The first beamforming processor 31 carries out a beamforming process by using the first and second microphones 1 and 2, and outputs the input signals which the first beamforming processor has processed to the first Fourier transformer 3. Similarly, the second beamforming processor 32 carries out a beamforming process by using the first and second microphones 1 and 2, and outputs the input signals which the second beamforming processor has processed to the second Fourier transformer 4. In the example shown in FIG. 11, a direct wave 201 a caused by an utterance of the speaker X on the driver's seat 201 moves within the region C acquired through the beamforming, and is inputted to the first microphone 1. Further, a reflected and diffracted wave 201 b, which originates from the utterance of the speaker X and which is reflected by a reflecting surface 203, such as a wall, moves within the region D acquired through the beamforming, and is inputted to the second microphone 2. Noise existing outside the regions C and D is not inputted to the first microphone 1 or the second microphone 2, and hence can be removed.
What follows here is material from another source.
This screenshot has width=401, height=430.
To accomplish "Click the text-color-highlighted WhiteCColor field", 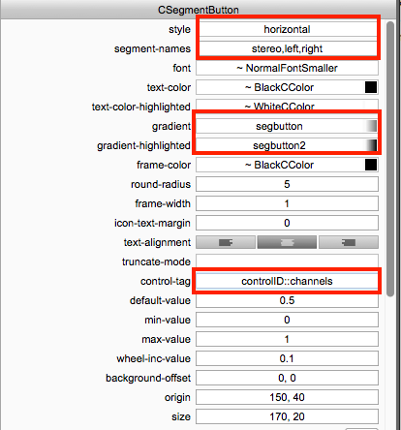I will point(287,106).
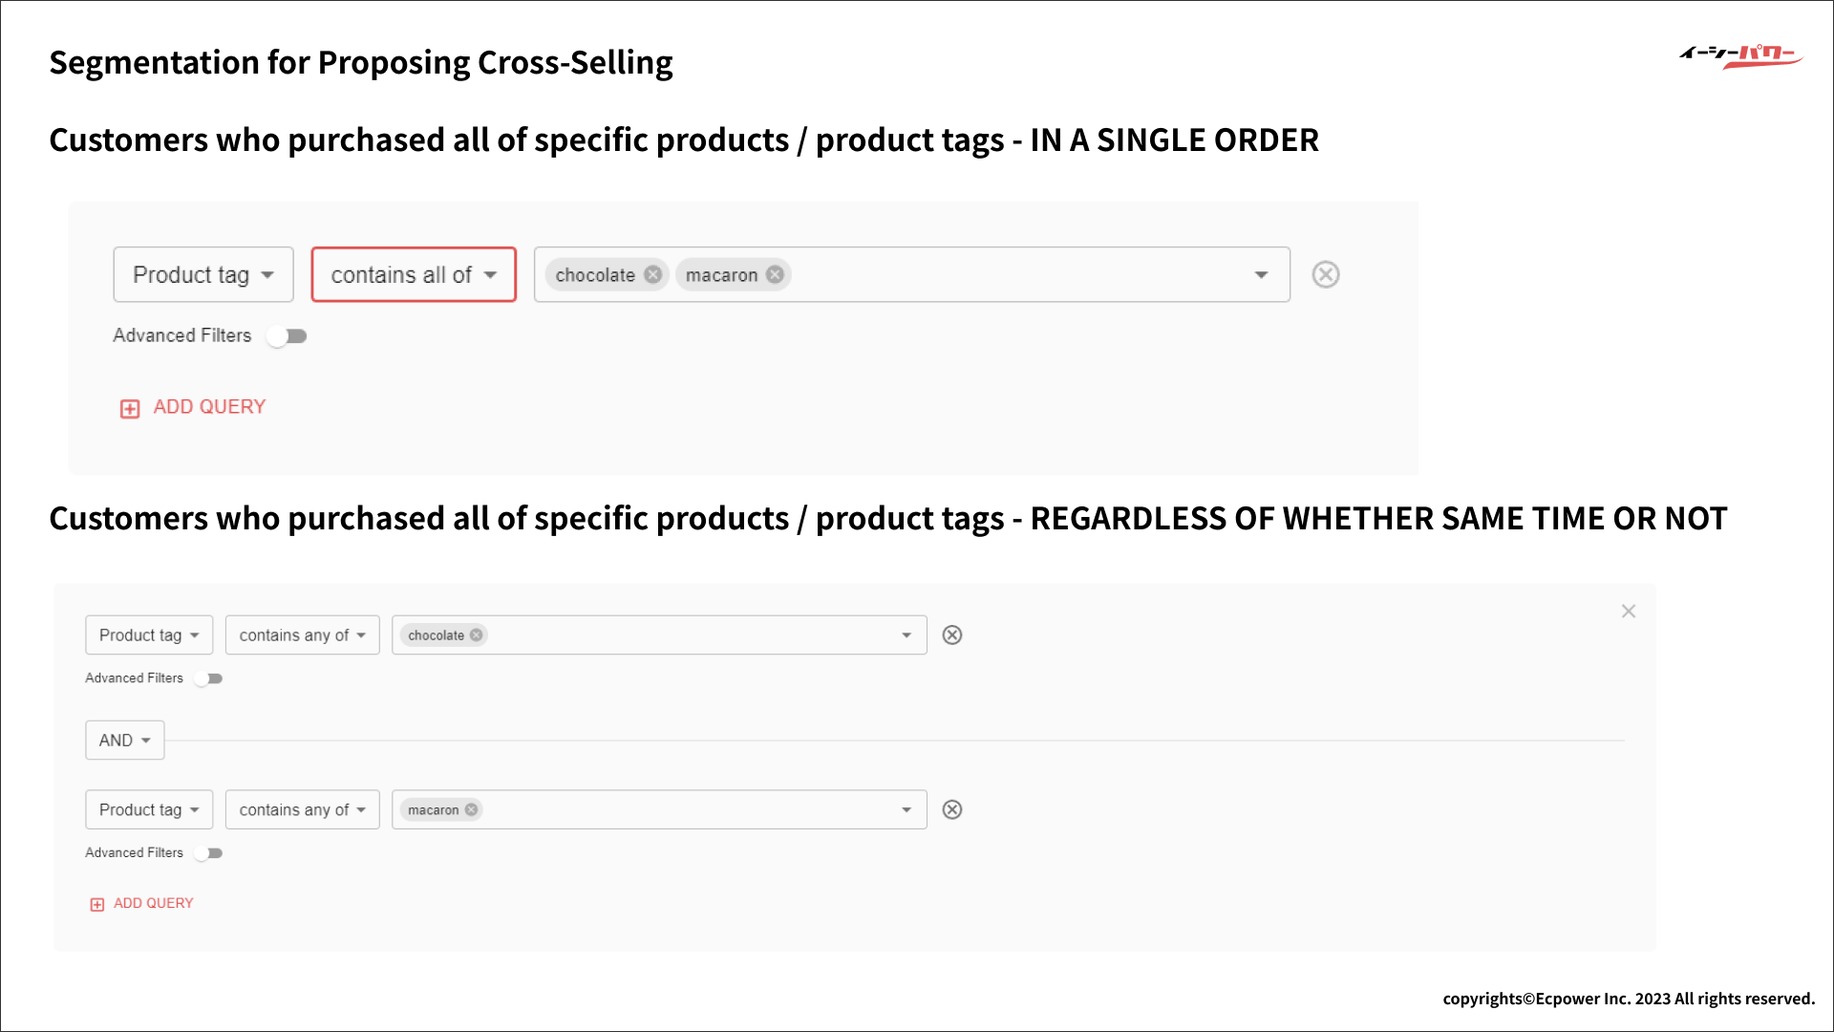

While a conventional noise suppression device cannot make a sound acquired through the beamforming on the side of the front seat 202 contribute to an improvement in the quality of the noise suppression device, the noise suppression device 100′ in accordance with this Embodiment 6 can utilize the voice of the speaker on the driver's seat 201 which is acquired through the beamforming on the side of the front seat 202 as an input to the second microphone 2, and hence can accomplish an improvement in the quality of the noise suppression device.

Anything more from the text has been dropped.